#### Data for review:
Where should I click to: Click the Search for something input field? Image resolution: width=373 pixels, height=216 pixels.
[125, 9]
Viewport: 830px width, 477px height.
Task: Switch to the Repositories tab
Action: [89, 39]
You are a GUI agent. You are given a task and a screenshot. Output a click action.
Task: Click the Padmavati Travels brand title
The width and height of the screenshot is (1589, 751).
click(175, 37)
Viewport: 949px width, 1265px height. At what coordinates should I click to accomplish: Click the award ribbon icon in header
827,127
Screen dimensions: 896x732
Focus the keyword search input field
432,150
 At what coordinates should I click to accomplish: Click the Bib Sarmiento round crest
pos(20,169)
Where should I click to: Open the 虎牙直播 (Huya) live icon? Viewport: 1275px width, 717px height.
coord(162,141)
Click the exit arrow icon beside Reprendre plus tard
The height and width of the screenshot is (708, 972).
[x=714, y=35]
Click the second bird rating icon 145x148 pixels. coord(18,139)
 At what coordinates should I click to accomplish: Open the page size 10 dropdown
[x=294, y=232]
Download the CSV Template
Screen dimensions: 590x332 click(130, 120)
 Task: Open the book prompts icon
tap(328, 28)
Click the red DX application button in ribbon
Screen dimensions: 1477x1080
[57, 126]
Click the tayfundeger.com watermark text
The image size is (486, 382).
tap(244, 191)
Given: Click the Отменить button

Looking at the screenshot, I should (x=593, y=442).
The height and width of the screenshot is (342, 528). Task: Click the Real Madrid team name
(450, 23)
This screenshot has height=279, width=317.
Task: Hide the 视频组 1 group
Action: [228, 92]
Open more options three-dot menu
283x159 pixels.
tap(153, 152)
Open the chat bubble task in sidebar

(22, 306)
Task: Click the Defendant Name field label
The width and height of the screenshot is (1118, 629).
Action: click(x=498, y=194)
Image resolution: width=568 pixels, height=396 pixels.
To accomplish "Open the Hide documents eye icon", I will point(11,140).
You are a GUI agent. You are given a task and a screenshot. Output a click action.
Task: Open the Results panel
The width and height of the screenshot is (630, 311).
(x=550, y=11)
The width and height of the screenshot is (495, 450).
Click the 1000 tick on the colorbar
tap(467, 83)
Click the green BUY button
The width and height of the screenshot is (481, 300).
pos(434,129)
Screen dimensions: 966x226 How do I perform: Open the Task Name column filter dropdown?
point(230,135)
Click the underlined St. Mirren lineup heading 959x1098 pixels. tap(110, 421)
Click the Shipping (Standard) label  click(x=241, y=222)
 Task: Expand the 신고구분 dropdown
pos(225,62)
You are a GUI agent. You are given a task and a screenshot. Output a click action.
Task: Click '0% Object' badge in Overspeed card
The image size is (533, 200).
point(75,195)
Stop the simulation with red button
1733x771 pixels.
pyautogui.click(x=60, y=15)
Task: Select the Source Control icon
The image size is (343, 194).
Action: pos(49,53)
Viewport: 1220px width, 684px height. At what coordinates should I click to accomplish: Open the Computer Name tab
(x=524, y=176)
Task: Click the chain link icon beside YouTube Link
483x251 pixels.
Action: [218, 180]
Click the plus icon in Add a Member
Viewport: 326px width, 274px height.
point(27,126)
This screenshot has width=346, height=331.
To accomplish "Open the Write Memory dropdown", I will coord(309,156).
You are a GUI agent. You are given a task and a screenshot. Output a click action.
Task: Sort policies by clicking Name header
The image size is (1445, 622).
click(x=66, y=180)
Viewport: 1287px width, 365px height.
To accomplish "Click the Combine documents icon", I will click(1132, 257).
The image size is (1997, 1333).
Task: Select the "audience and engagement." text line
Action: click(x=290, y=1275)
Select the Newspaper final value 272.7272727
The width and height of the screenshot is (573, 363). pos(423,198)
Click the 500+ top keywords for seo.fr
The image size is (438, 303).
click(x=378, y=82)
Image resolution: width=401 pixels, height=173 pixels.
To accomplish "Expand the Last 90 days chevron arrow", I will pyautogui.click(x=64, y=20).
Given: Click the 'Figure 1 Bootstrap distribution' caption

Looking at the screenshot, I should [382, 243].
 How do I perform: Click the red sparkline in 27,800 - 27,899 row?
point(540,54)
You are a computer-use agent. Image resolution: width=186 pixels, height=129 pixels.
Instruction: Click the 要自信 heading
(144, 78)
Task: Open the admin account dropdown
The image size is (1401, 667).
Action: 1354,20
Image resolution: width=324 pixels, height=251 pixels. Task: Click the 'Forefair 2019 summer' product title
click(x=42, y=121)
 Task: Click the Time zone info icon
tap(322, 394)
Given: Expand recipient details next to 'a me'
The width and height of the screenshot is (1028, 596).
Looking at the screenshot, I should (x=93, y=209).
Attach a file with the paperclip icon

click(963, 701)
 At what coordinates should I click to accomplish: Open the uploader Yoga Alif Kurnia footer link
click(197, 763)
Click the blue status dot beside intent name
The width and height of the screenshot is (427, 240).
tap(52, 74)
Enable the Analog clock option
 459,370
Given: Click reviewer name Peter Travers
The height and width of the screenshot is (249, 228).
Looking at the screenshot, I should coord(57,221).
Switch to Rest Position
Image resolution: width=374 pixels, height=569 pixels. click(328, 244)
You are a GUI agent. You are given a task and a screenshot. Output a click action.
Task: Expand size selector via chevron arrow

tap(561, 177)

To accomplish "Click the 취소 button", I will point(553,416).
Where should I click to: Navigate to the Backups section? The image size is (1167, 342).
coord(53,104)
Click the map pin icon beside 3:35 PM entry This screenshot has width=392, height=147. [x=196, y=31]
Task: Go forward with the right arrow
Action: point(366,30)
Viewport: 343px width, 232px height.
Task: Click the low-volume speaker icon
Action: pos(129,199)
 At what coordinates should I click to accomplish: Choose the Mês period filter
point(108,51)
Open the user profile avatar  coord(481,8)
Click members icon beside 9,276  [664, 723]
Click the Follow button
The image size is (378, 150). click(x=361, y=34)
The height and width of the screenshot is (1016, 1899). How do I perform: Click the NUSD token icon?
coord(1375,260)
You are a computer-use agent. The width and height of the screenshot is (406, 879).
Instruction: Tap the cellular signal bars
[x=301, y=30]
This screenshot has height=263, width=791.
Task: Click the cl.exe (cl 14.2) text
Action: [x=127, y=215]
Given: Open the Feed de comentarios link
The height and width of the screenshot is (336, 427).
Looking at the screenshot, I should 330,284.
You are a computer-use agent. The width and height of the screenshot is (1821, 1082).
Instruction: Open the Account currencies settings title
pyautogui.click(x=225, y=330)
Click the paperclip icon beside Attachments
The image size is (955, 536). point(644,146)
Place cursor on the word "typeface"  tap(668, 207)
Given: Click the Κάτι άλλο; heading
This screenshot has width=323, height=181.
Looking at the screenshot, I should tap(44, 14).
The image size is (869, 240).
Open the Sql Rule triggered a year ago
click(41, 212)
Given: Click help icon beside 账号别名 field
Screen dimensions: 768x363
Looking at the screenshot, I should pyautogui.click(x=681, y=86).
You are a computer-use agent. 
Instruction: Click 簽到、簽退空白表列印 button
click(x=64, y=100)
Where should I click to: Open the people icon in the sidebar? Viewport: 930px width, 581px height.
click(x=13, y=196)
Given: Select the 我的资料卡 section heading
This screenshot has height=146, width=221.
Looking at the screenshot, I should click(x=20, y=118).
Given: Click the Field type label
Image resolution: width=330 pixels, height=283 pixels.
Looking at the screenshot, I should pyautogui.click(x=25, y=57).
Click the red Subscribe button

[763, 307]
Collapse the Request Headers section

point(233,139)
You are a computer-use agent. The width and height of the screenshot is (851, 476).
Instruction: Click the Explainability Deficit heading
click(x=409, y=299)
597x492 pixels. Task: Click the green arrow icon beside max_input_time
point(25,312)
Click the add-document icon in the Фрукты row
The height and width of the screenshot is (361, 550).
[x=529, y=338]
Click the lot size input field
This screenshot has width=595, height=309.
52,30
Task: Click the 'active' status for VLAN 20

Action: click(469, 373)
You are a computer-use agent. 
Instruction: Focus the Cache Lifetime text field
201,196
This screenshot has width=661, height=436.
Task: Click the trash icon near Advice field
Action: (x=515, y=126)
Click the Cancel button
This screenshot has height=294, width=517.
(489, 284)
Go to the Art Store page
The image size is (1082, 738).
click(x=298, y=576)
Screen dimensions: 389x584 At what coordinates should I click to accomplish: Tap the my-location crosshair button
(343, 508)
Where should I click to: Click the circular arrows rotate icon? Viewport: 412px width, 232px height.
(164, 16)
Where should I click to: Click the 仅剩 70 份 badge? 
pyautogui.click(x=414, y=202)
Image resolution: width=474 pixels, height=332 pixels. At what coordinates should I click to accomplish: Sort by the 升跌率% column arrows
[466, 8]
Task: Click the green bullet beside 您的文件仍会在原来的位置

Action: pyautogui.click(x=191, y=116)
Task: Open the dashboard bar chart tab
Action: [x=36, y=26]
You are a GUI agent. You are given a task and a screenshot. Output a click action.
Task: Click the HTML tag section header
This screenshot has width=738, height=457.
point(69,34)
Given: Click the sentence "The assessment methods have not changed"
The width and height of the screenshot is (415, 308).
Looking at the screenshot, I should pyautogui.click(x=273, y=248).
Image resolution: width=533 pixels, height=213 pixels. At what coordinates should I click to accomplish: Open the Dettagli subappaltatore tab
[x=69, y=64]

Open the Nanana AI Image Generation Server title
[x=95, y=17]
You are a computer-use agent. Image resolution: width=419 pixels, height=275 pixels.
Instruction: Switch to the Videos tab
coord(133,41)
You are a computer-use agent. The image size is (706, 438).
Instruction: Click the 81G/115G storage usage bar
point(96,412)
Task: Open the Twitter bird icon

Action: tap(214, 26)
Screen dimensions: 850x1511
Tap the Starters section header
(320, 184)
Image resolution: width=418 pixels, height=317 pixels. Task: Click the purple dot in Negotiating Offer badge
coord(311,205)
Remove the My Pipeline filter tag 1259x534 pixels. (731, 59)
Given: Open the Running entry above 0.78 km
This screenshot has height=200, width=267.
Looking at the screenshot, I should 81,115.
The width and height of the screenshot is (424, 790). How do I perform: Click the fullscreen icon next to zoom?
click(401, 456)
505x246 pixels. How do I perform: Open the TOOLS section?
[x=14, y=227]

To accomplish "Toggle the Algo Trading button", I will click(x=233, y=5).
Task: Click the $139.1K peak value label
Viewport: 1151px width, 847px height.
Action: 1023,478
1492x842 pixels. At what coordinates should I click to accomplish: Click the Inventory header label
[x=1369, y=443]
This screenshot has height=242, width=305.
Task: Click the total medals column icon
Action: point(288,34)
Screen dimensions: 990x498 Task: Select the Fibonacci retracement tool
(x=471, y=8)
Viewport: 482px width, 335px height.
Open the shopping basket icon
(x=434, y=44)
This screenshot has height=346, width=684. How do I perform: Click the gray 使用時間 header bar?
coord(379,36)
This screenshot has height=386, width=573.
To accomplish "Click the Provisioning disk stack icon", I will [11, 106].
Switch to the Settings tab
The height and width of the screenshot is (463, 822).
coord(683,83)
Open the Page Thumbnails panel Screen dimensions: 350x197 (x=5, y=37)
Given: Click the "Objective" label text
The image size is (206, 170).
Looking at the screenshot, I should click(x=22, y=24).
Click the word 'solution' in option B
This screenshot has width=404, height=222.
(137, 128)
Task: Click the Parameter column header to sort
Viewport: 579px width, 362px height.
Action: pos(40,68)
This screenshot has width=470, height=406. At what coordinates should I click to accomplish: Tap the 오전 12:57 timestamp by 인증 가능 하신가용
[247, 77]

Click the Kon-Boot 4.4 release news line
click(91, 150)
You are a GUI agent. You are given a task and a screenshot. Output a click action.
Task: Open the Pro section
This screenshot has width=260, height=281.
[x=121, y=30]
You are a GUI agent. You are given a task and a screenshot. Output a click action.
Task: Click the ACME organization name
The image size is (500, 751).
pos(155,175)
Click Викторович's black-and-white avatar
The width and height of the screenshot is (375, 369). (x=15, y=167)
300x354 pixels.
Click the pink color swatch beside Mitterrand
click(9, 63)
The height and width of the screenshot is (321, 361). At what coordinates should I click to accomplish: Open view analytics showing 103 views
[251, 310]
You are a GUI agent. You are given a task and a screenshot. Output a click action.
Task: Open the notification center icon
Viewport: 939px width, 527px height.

#### What you need to do:
Out of the material above, gather each line where "panel" appears.

#### Worked solution:
Task: Open the Results panel
Open the Page Thumbnails panel Screen dimensions: 350x197 (x=5, y=37)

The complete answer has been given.